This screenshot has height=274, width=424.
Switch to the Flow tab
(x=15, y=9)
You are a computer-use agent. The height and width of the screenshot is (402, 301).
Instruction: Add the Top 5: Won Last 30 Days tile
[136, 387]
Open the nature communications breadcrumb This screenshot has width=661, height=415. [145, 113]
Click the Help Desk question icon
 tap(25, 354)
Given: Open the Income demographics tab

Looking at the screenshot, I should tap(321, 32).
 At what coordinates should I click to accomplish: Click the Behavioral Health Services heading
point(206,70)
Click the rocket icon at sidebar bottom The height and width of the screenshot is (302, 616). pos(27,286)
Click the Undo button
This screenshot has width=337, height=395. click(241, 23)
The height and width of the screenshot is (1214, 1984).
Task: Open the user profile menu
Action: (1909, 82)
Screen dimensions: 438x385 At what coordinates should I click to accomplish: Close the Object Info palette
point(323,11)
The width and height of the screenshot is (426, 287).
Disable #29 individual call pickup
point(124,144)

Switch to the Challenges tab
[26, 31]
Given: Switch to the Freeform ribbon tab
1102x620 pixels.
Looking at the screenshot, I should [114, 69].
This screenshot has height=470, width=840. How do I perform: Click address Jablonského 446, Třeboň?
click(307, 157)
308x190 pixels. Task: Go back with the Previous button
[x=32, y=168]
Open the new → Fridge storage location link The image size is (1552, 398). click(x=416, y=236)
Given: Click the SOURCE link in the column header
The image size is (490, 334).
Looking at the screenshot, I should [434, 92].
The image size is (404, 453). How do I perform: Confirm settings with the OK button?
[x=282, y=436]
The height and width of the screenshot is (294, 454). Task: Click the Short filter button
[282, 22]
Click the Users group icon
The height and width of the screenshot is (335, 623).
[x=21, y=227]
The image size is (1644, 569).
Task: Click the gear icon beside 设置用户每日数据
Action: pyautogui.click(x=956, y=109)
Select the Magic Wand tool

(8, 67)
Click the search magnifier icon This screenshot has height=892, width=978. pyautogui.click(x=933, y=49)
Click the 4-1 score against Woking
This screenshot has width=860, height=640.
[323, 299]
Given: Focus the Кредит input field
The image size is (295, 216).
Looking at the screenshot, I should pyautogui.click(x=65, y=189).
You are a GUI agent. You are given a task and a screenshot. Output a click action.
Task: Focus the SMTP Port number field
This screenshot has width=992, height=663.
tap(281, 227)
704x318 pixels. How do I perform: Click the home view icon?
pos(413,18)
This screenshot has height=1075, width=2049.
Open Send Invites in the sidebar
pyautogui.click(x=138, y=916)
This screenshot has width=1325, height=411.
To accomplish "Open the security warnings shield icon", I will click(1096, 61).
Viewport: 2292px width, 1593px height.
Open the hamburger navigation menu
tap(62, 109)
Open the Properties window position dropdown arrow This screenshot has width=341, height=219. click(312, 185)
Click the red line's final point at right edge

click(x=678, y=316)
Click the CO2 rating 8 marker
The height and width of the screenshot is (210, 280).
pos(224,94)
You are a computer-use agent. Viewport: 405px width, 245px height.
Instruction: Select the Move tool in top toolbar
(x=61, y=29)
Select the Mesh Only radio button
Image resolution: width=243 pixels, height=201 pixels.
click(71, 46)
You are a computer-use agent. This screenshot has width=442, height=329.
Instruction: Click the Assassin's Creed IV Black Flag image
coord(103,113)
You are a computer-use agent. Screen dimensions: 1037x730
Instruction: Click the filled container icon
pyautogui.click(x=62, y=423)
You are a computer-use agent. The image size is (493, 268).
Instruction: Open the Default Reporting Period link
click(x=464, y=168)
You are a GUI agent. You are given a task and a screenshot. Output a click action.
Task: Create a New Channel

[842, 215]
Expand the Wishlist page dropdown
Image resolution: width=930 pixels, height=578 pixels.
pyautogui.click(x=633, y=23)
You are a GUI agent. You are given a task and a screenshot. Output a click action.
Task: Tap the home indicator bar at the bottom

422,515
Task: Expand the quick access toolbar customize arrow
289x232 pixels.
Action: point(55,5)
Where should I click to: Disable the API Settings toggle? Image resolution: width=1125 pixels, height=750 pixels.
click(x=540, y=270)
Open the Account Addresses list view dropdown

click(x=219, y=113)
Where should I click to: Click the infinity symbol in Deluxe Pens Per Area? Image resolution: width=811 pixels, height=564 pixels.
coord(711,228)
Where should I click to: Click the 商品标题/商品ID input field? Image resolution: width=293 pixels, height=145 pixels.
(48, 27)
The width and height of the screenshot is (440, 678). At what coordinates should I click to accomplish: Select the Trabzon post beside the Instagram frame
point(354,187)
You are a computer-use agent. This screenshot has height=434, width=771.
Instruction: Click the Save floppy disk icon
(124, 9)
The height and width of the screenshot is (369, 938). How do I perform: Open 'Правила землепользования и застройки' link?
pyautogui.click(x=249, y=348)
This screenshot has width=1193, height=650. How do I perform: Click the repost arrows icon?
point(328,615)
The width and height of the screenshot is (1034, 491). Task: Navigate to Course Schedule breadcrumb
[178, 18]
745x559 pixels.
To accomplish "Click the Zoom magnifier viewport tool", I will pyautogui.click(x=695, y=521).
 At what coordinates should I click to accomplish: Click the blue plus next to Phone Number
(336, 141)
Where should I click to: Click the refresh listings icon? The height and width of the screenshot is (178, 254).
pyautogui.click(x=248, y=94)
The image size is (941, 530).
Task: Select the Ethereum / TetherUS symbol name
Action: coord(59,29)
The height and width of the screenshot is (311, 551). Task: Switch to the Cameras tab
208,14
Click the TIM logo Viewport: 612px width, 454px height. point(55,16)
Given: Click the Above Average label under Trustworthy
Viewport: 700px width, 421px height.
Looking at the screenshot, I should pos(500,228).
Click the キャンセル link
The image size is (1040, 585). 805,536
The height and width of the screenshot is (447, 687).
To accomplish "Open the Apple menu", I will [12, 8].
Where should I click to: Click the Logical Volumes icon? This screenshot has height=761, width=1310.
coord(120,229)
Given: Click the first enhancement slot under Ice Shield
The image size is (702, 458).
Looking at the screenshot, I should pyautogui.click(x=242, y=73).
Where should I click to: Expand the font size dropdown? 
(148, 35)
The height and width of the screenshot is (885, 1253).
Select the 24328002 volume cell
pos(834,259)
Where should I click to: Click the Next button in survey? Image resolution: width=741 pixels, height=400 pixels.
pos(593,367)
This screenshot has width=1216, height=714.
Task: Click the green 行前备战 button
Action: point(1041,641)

**Work to be completed**
Reproduce all of the material above line for line, without changing a single character.

**Result**
This screenshot has height=274, width=424.
Switch to the Flow tab
(x=15, y=9)
You are a computer-use agent. The height and width of the screenshot is (402, 301).
Instruction: Add the Top 5: Won Last 30 Days tile
[136, 387]
Open the nature communications breadcrumb This screenshot has width=661, height=415. [145, 113]
Click the Help Desk question icon
 tap(25, 354)
Given: Open the Income demographics tab

Looking at the screenshot, I should tap(321, 32).
 At what coordinates should I click to accomplish: Click the Behavioral Health Services heading
point(206,70)
Click the rocket icon at sidebar bottom The height and width of the screenshot is (302, 616). pos(27,286)
Click the Undo button
This screenshot has width=337, height=395. click(241, 23)
The height and width of the screenshot is (1214, 1984).
Task: Open the user profile menu
Action: (1909, 82)
Screen dimensions: 438x385 At what coordinates should I click to accomplish: Close the Object Info palette
point(323,11)
The width and height of the screenshot is (426, 287).
Disable #29 individual call pickup
point(124,144)

Switch to the Challenges tab
[26, 31]
Given: Switch to the Freeform ribbon tab
1102x620 pixels.
Looking at the screenshot, I should [114, 69].
This screenshot has height=470, width=840. How do I perform: Click address Jablonského 446, Třeboň?
click(307, 157)
308x190 pixels. Task: Go back with the Previous button
[x=32, y=168]
Open the new → Fridge storage location link The image size is (1552, 398). click(x=416, y=236)
Given: Click the SOURCE link in the column header
The image size is (490, 334).
Looking at the screenshot, I should [434, 92].
The image size is (404, 453). How do I perform: Confirm settings with the OK button?
[x=282, y=436]
The height and width of the screenshot is (294, 454). Task: Click the Short filter button
[282, 22]
Click the Users group icon
The height and width of the screenshot is (335, 623).
[x=21, y=227]
The image size is (1644, 569).
Task: Click the gear icon beside 设置用户每日数据
Action: pyautogui.click(x=956, y=109)
Select the Magic Wand tool

(8, 67)
Click the search magnifier icon This screenshot has height=892, width=978. pyautogui.click(x=933, y=49)
Click the 4-1 score against Woking
This screenshot has width=860, height=640.
[323, 299]
Given: Focus the Кредит input field
The image size is (295, 216).
Looking at the screenshot, I should pyautogui.click(x=65, y=189).
You are a GUI agent. You are given a task and a screenshot. Output a click action.
Task: Focus the SMTP Port number field
This screenshot has width=992, height=663.
tap(281, 227)
704x318 pixels. How do I perform: Click the home view icon?
pos(413,18)
This screenshot has height=1075, width=2049.
Open Send Invites in the sidebar
pyautogui.click(x=138, y=916)
This screenshot has width=1325, height=411.
To accomplish "Open the security warnings shield icon", I will click(1096, 61).
Viewport: 2292px width, 1593px height.
Open the hamburger navigation menu
tap(62, 109)
Open the Properties window position dropdown arrow This screenshot has width=341, height=219. click(312, 185)
Click the red line's final point at right edge

click(x=678, y=316)
Click the CO2 rating 8 marker
The height and width of the screenshot is (210, 280).
pos(224,94)
You are a computer-use agent. Viewport: 405px width, 245px height.
Instruction: Select the Move tool in top toolbar
(x=61, y=29)
Select the Mesh Only radio button
Image resolution: width=243 pixels, height=201 pixels.
click(71, 46)
You are a computer-use agent. This screenshot has width=442, height=329.
Instruction: Click the Assassin's Creed IV Black Flag image
coord(103,113)
You are a computer-use agent. Screen dimensions: 1037x730
Instruction: Click the filled container icon
pyautogui.click(x=62, y=423)
You are a computer-use agent. The image size is (493, 268).
Instruction: Open the Default Reporting Period link
click(x=464, y=168)
You are a GUI agent. You are given a task and a screenshot. Output a click action.
Task: Create a New Channel

[842, 215]
Expand the Wishlist page dropdown
Image resolution: width=930 pixels, height=578 pixels.
pyautogui.click(x=633, y=23)
You are a GUI agent. You are given a task and a screenshot. Output a click action.
Task: Tap the home indicator bar at the bottom

422,515
Task: Expand the quick access toolbar customize arrow
289x232 pixels.
Action: point(55,5)
Where should I click to: Disable the API Settings toggle? Image resolution: width=1125 pixels, height=750 pixels.
click(x=540, y=270)
Open the Account Addresses list view dropdown

click(x=219, y=113)
Where should I click to: Click the infinity symbol in Deluxe Pens Per Area? Image resolution: width=811 pixels, height=564 pixels.
coord(711,228)
Where should I click to: Click the 商品标题/商品ID input field? Image resolution: width=293 pixels, height=145 pixels.
(48, 27)
The width and height of the screenshot is (440, 678). At what coordinates should I click to accomplish: Select the Trabzon post beside the Instagram frame
point(354,187)
You are a computer-use agent. This screenshot has height=434, width=771.
Instruction: Click the Save floppy disk icon
(124, 9)
The height and width of the screenshot is (369, 938). How do I perform: Open 'Правила землепользования и застройки' link?
pyautogui.click(x=249, y=348)
This screenshot has width=1193, height=650. How do I perform: Click the repost arrows icon?
point(328,615)
The width and height of the screenshot is (1034, 491). Task: Navigate to Course Schedule breadcrumb
[178, 18]
745x559 pixels.
To accomplish "Click the Zoom magnifier viewport tool", I will pyautogui.click(x=695, y=521).
 At what coordinates should I click to accomplish: Click the blue plus next to Phone Number
(336, 141)
Where should I click to: Click the refresh listings icon? The height and width of the screenshot is (178, 254).
pyautogui.click(x=248, y=94)
The image size is (941, 530).
Task: Select the Ethereum / TetherUS symbol name
Action: coord(59,29)
The height and width of the screenshot is (311, 551). Task: Switch to the Cameras tab
208,14
Click the TIM logo Viewport: 612px width, 454px height. point(55,16)
Given: Click the Above Average label under Trustworthy
Viewport: 700px width, 421px height.
Looking at the screenshot, I should pos(500,228).
Click the キャンセル link
The image size is (1040, 585). 805,536
The height and width of the screenshot is (447, 687).
To accomplish "Open the Apple menu", I will [12, 8].
Where should I click to: Click the Logical Volumes icon? This screenshot has height=761, width=1310.
coord(120,229)
Given: Click the first enhancement slot under Ice Shield
The image size is (702, 458).
Looking at the screenshot, I should pyautogui.click(x=242, y=73).
Where should I click to: Expand the font size dropdown? 
(148, 35)
The height and width of the screenshot is (885, 1253).
Select the 24328002 volume cell
pos(834,259)
Where should I click to: Click the Next button in survey? Image resolution: width=741 pixels, height=400 pixels.
pos(593,367)
This screenshot has width=1216, height=714.
Task: Click the green 行前备战 button
Action: point(1041,641)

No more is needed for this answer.